* Request
Write the next part of the blog post on Preisendorfer's Rule N and tree ring networks, beginning right after its final sentence.
--- Passage provided ---
Here’s a comment on handling of Preisendorfer’s Rule N in the code dump; I’ll post some further comments on Preisendorfer on Preisendorfer’s Rule N in a few days. There is NO source code showing the application of Preisendorfer’s Rule N to tree ring networks – a battleground issue, if you will. There is some source code showing the application of a procedure described as "Rule N" to determine the number of temperature PCs to retain, but the procedure in the source code is not consistent either with Rule N of Preisendorfer [1988] or with the procedure illustrated for tree ring networks at realclimate here

Preisendorfer’s Rule N is a simulation procedure (see footnote here for exact quotation) establishing necessary conditions for significance under some restrictive assumptions described in Preisendorfer [1988]. As I’ve noted before here and amusingly here with the dot.com hockey stick , contrary to realclimate claims , Preisendorfer’s Rule N is **not** a method of establishing **sufficient conditions** for statistical significance, bit only for **necessary** conditions. The difference is fundamental.

Preisendorfer [1988] has some very explicit language on this, which I’ll post up in a couple of days. One wonders whether Ammann and Schmidt, the authors of the realclimate Dummies Guide have actually read Preisendorfer. Perhaps the title of their post may describe it more accurately than they intended. The use of Preisendorfer’s Rule N for tree ring networks is not mentioned in MBH98 and tree ring networks do not meet the specific network conditions of Preisendorfer [1988] (although gridded temperature series do.)

The first published mention of the application of Preisendorfer’s Rule N to tree ring networks was at realclimate here, together with an example here. The purpose was to rationalize the inclusion of bristlecones in the NOAMER network if they were dominating the PC4 instead of the PC1. The reason for the intense battle over the esoteric issue of PC retention is that, as long as the bristlecones dominate one of the PCs in the network, they will impart a hockey stick shape to the reconstruction. It doesn’t matter whether it’s the PC1 or the PC4. The main issues are, of course, whether the bristlecones are valid temperature proxies and whether one should rely on a reconstruction which is not robust to the presence/absence of bristlecones.
--- Given material ---
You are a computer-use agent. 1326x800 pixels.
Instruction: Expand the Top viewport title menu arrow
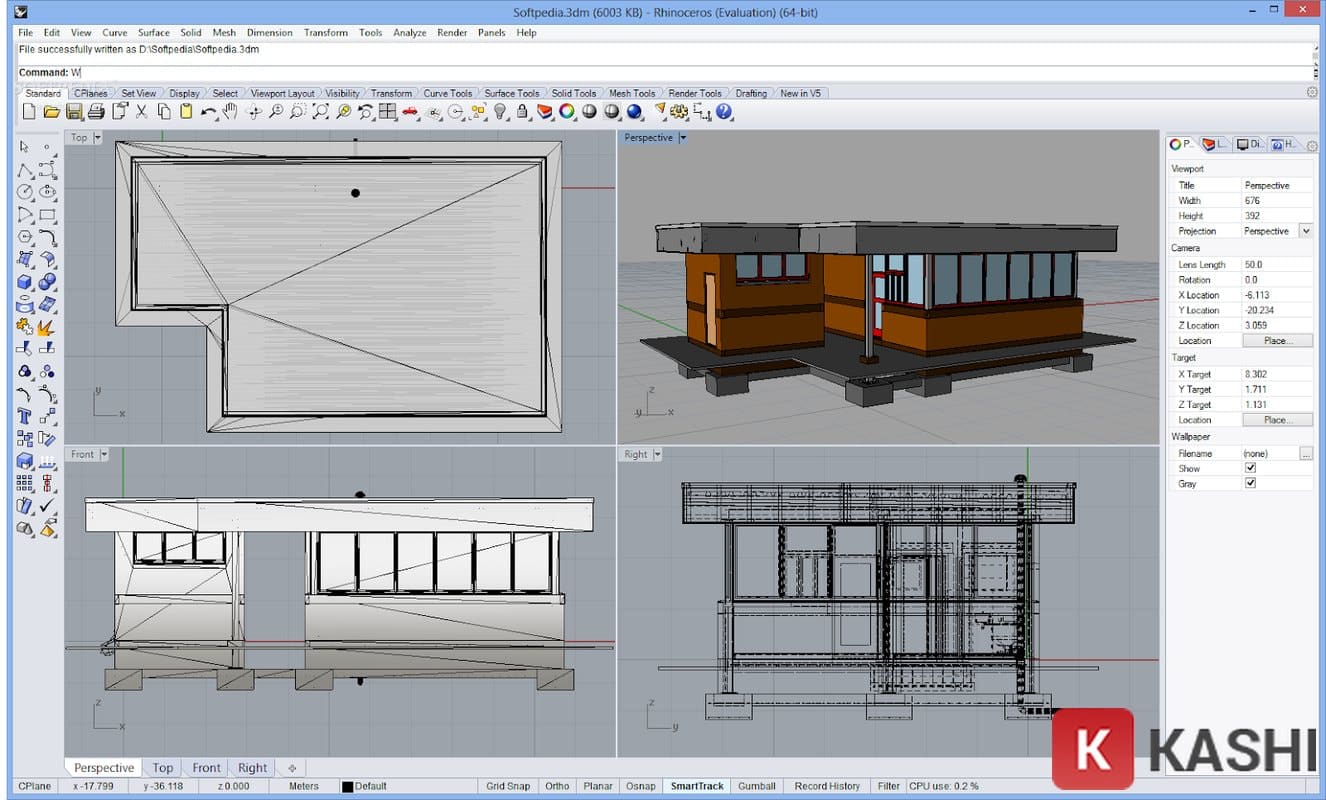click(x=98, y=138)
---
* Response to this task
But an interesting side issue was whether Preisendorfer’s Rule N according to the December 2004 realclimate example was actually used in MBH98 itself. I was able to accurately replicate the diagram at realclimate on the AD1400 NOAMER network and then applied this methodology to every other network/calculation step combination. I was unable to replicate the demonstrated retentions (which were only archived in July 2004) using this supposed procedure, as reported here. The discrepancies in other networks was quite remarkable: it was impossible to demonstrate the selection of 9 PCs for the AD1700 Stahle/SWM network or 2 PCs in the AD1600 Vaganov network. The actual procedure for retaining tree ring PCs was one of the issues that I listed as outstanding in my June 2005 review (# 11 here ). So it was one of the first things that I looked for in the source code dump.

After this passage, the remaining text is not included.